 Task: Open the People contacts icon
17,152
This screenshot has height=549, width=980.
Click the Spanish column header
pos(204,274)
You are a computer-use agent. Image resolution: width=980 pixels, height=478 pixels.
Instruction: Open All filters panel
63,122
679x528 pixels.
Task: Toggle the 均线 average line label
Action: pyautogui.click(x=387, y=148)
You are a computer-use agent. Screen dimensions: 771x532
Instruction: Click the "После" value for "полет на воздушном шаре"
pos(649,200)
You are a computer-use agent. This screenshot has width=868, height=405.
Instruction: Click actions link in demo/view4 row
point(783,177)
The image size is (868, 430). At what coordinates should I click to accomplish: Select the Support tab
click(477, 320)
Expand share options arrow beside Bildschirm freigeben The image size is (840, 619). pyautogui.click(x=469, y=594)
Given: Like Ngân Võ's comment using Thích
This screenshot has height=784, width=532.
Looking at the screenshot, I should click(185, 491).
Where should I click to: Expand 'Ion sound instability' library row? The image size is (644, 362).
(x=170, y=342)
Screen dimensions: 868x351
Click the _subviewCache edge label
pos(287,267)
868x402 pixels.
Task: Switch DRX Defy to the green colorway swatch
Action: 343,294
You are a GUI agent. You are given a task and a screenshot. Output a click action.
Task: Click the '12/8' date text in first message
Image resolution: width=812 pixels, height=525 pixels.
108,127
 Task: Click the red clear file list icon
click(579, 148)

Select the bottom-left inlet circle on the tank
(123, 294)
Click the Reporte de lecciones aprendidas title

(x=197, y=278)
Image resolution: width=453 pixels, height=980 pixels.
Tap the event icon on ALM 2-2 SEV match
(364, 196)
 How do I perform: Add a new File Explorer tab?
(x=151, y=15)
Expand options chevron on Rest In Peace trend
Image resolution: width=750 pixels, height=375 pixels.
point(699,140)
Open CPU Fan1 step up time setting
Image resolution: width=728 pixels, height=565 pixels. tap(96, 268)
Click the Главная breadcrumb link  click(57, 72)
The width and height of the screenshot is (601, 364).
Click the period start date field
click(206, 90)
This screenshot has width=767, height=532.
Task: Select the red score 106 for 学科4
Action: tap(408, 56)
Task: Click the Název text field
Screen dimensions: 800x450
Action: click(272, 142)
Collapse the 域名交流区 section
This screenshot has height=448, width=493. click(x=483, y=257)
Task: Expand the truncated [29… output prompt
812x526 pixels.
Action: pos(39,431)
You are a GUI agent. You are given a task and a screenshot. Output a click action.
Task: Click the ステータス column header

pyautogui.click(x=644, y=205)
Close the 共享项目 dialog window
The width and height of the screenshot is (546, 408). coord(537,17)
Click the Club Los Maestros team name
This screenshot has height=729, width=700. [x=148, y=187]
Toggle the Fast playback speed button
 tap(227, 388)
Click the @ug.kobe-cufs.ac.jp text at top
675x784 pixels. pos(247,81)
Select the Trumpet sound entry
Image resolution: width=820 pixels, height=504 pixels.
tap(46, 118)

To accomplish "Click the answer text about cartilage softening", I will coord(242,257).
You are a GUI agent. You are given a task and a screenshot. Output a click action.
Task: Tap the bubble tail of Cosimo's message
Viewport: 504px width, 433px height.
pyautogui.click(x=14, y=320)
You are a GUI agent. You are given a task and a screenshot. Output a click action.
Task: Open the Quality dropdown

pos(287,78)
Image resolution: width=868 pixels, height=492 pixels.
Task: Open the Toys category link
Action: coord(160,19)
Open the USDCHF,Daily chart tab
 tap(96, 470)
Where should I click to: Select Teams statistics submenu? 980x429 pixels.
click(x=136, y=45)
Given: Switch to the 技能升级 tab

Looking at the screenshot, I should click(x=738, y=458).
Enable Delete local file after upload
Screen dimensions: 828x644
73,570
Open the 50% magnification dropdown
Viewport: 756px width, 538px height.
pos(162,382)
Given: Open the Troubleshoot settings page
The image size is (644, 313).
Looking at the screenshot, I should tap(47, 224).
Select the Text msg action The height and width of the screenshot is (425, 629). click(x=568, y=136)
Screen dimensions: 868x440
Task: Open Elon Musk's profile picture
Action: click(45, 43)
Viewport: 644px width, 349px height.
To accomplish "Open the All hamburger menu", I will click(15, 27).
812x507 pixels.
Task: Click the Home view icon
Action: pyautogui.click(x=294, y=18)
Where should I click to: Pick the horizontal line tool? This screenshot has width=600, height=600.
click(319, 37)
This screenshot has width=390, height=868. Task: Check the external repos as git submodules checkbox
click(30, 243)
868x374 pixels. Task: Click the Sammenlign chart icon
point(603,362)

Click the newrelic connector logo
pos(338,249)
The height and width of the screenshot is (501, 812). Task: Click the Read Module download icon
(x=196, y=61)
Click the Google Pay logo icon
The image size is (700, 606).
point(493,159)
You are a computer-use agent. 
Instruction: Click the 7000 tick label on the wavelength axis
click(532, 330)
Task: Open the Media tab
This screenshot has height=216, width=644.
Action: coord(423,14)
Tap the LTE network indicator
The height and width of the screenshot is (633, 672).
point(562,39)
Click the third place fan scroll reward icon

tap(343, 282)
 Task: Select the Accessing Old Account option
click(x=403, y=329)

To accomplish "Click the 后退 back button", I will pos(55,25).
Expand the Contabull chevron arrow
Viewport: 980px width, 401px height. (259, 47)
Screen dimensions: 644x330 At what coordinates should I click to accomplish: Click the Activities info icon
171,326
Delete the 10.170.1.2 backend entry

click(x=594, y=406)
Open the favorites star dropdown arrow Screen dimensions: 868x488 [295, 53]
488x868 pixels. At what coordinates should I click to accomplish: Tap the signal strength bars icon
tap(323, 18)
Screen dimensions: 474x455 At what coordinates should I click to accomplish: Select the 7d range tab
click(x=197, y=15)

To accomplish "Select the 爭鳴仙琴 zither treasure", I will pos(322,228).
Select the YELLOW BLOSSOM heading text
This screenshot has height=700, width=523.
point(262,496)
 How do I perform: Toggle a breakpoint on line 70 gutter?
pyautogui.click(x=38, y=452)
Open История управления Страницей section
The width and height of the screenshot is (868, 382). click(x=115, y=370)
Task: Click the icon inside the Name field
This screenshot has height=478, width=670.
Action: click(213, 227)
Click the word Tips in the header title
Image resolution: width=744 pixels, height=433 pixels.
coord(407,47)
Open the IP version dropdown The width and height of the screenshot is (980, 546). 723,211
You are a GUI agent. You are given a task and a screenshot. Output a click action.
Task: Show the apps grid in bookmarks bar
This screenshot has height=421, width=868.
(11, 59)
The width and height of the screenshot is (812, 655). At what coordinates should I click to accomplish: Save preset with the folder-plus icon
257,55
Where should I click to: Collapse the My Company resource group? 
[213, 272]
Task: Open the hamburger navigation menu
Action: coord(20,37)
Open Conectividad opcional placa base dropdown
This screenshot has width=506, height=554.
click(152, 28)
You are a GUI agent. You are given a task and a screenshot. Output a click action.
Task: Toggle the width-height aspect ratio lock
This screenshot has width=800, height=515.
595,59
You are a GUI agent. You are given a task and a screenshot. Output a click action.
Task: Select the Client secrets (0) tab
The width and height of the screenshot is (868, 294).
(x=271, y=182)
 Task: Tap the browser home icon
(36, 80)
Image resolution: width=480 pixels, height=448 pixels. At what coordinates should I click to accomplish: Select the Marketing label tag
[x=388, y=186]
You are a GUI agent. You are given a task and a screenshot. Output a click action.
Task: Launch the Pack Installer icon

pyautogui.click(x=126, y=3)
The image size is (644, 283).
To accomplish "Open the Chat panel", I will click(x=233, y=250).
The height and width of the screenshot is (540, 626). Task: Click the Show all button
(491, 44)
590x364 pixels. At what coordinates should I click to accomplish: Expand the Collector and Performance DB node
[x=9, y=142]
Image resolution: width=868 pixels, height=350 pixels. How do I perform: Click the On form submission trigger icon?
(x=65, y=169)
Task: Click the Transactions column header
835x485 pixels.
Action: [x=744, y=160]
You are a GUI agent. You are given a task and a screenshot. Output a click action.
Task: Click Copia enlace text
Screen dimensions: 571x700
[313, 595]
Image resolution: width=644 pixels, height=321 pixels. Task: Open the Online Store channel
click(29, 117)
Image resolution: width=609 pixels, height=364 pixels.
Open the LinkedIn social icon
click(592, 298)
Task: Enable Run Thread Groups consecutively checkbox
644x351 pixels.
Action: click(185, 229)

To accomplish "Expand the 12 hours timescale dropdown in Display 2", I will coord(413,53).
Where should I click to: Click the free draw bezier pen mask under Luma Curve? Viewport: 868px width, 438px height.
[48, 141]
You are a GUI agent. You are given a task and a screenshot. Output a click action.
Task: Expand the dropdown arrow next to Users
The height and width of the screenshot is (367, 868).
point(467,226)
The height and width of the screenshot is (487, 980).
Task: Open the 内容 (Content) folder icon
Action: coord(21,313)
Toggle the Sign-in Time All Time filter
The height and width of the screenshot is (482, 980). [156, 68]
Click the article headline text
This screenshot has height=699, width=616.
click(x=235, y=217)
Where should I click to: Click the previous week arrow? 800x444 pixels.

+ + + + +

■ **Assignment**
Write out the material above exactly, please, from its first line up to and including the line where "You are a computer-use agent. Screen" appears, and stop there.

■ **Output below**
 Task: Open the People contacts icon
17,152
This screenshot has height=549, width=980.
Click the Spanish column header
pos(204,274)
You are a computer-use agent. Image resolution: width=980 pixels, height=478 pixels.
Instruction: Open All filters panel
63,122
679x528 pixels.
Task: Toggle the 均线 average line label
Action: pyautogui.click(x=387, y=148)
You are a computer-use agent. Screen dimensions: 771x532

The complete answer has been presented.